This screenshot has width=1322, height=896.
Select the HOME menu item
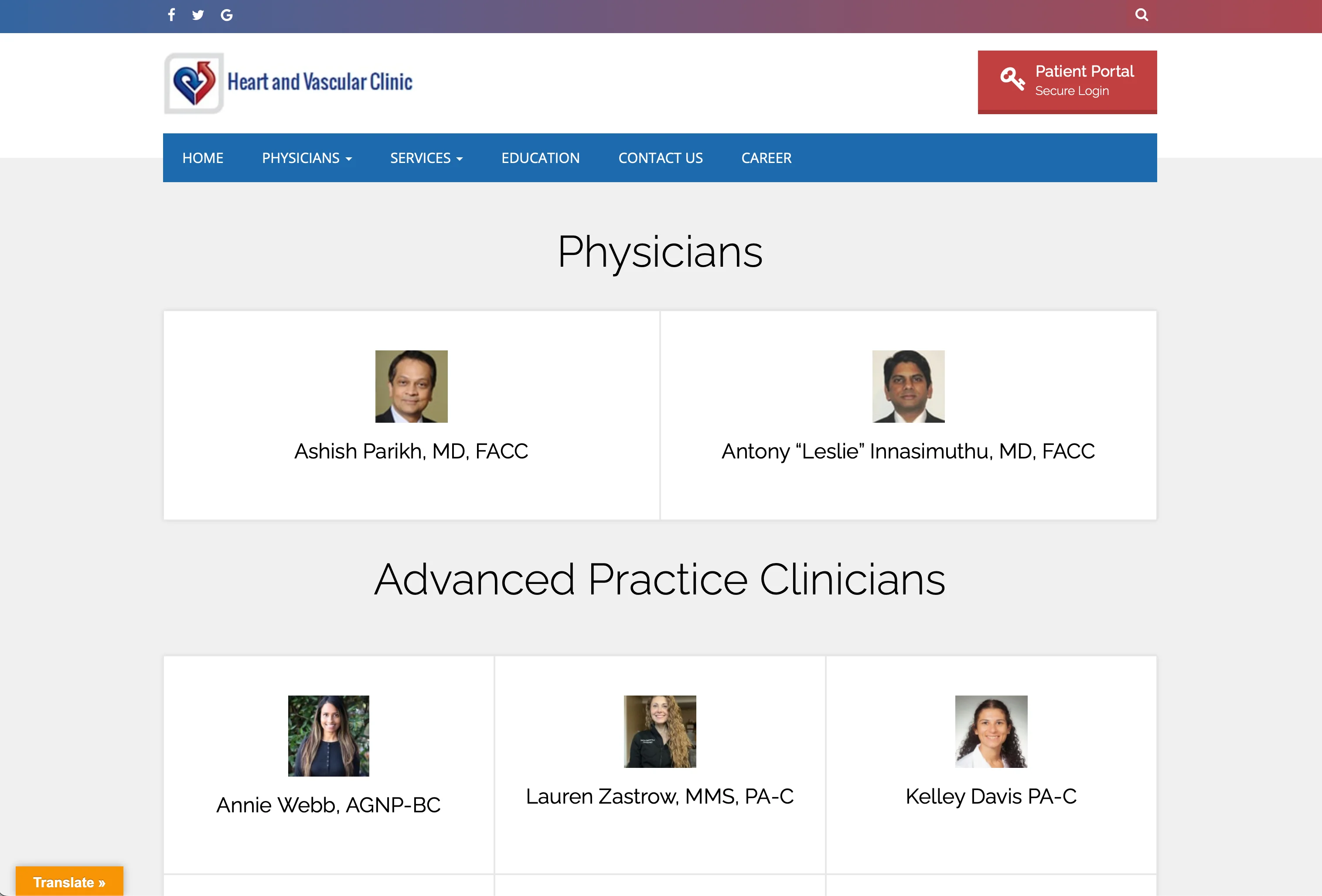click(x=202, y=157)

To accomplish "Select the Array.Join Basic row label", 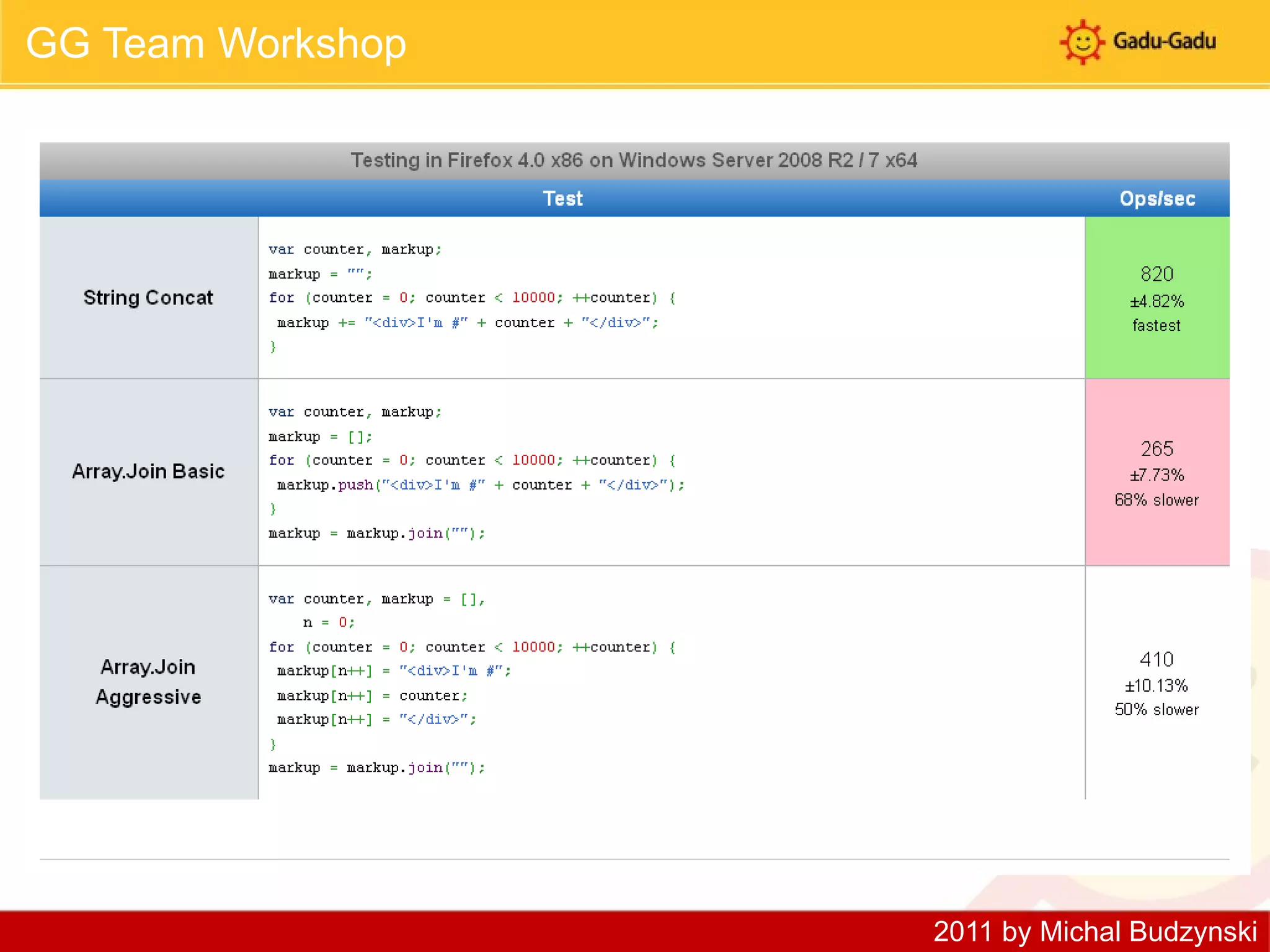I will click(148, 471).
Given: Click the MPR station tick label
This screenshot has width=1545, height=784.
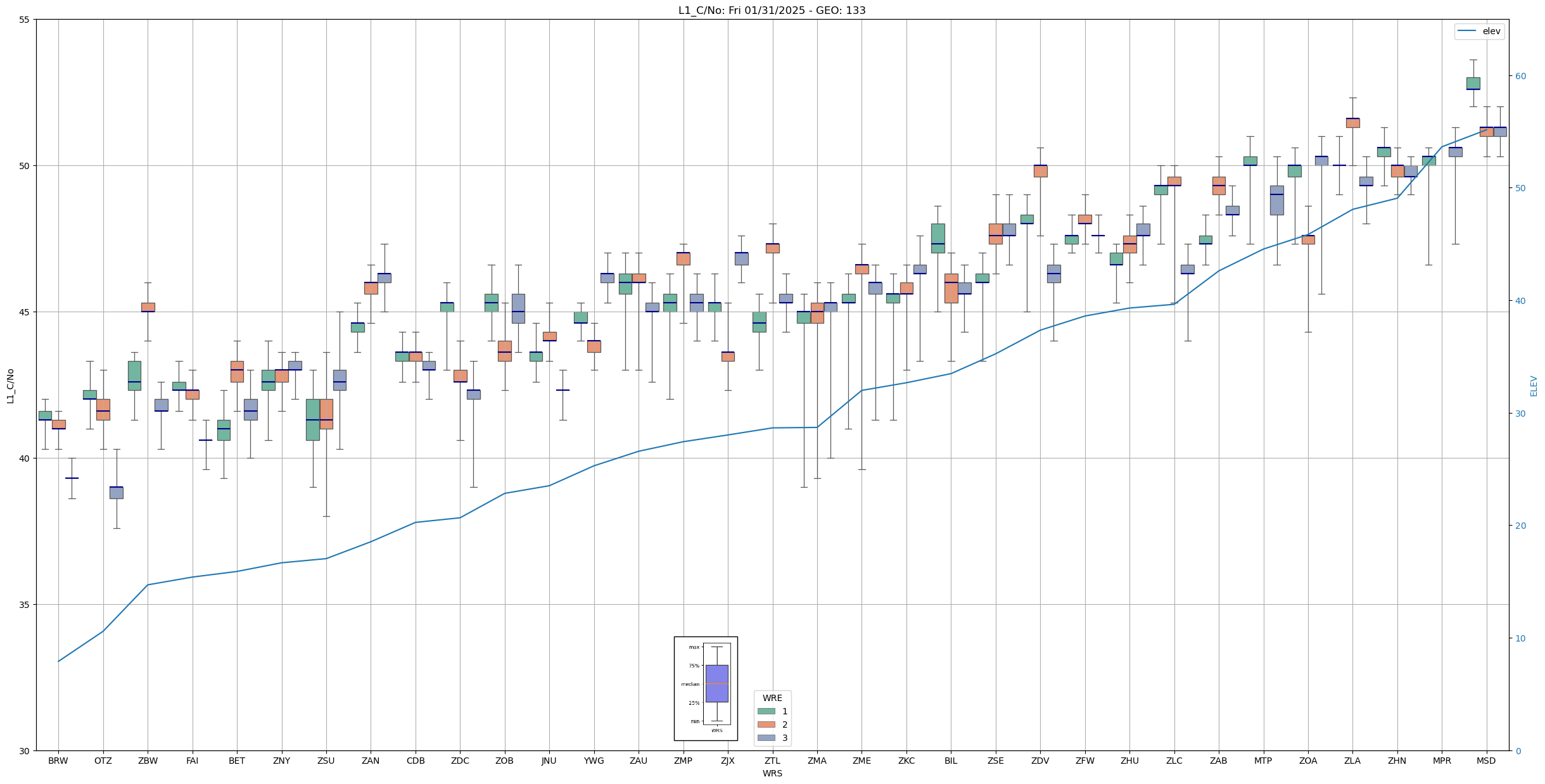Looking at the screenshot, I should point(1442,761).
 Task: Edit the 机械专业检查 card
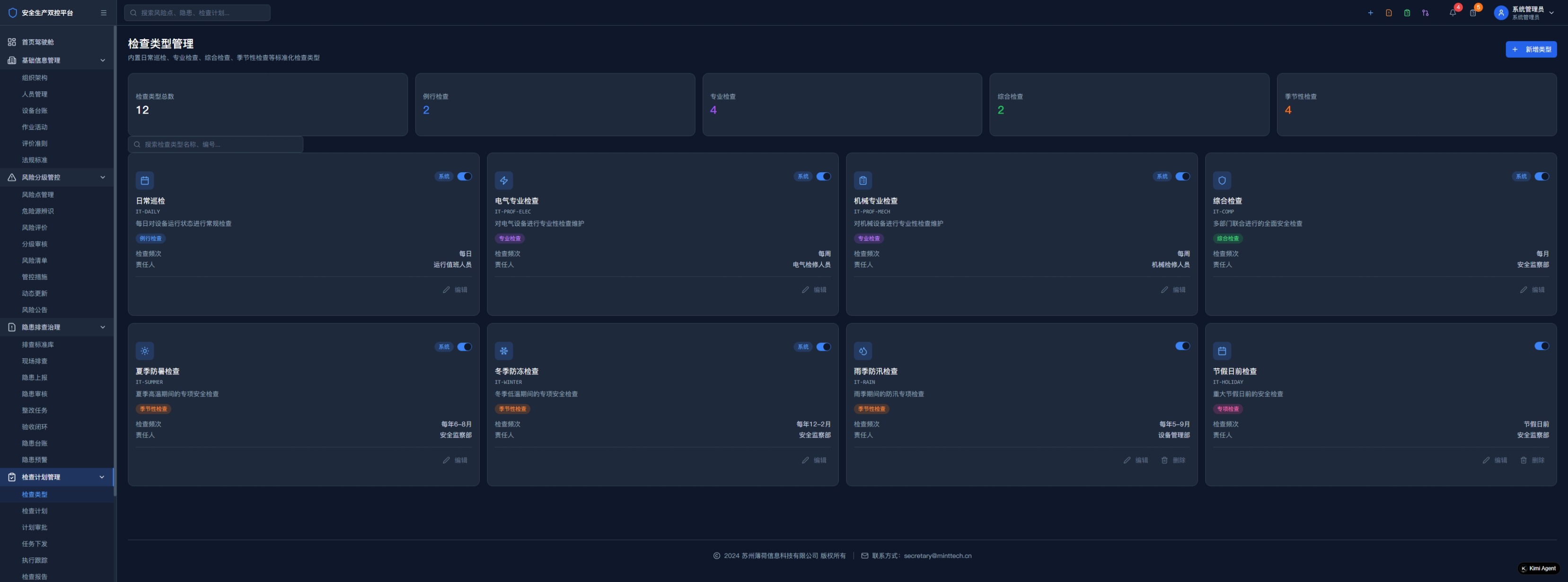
###
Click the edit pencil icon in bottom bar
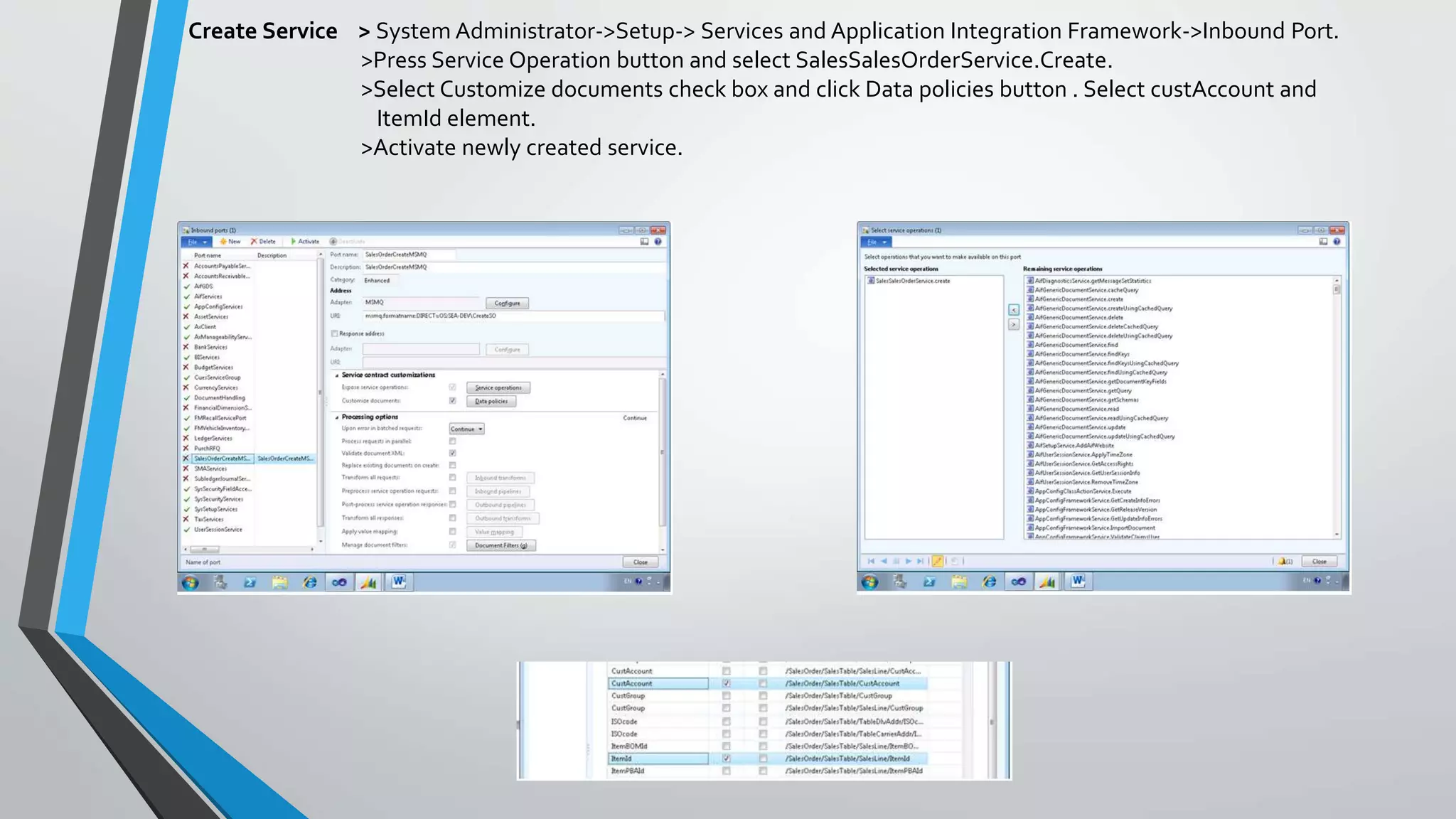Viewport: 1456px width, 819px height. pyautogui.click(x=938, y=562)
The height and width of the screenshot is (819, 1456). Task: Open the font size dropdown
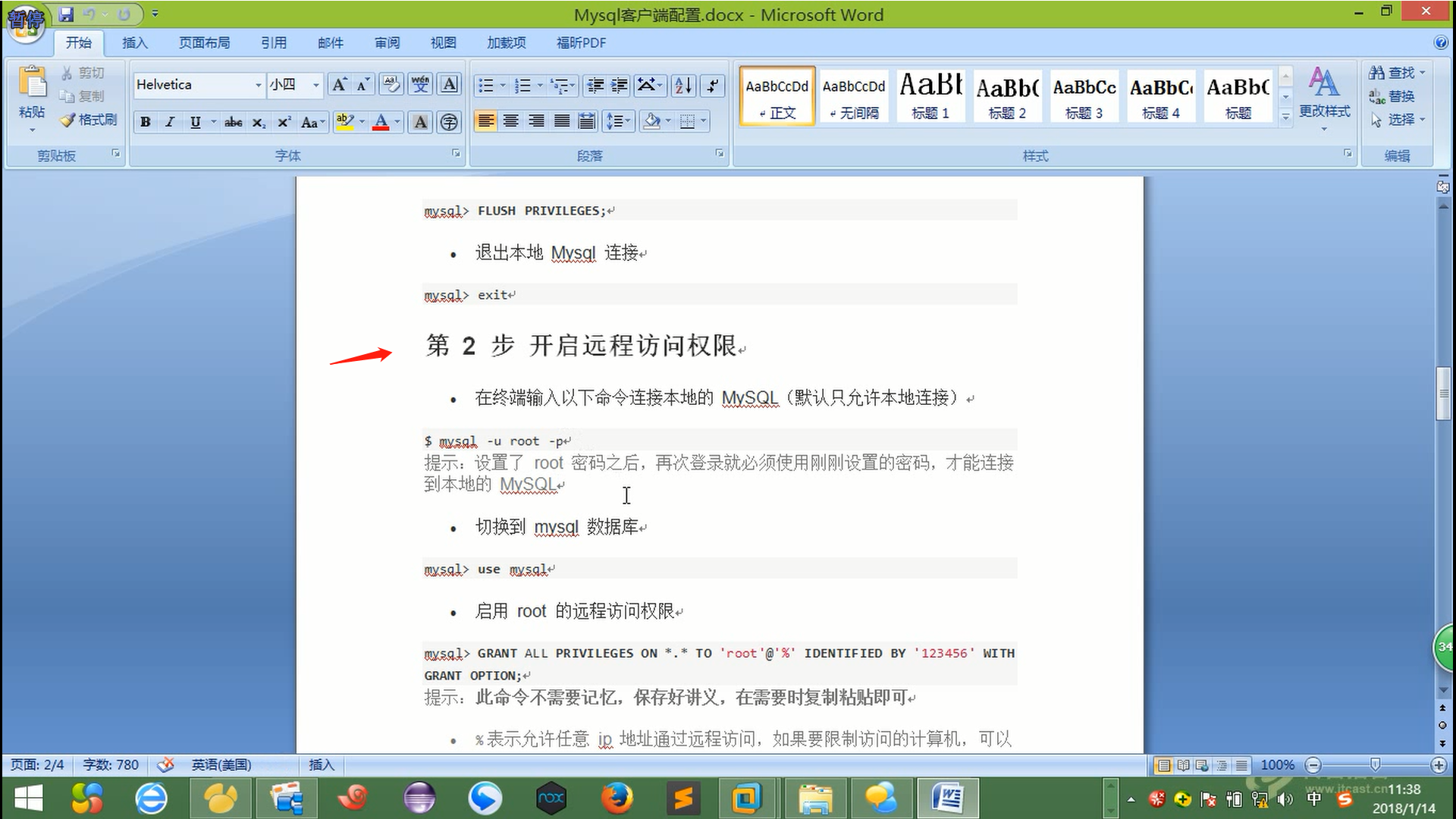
###
• **ACTION ITEM**
Return each line of the material in which the string "Task" can be found.

• **SOLUTION FOR THIS PROBLEM**
 Task: Edit the 机械专业检查 card
The height and width of the screenshot is (819, 1456). Task: Open the font size dropdown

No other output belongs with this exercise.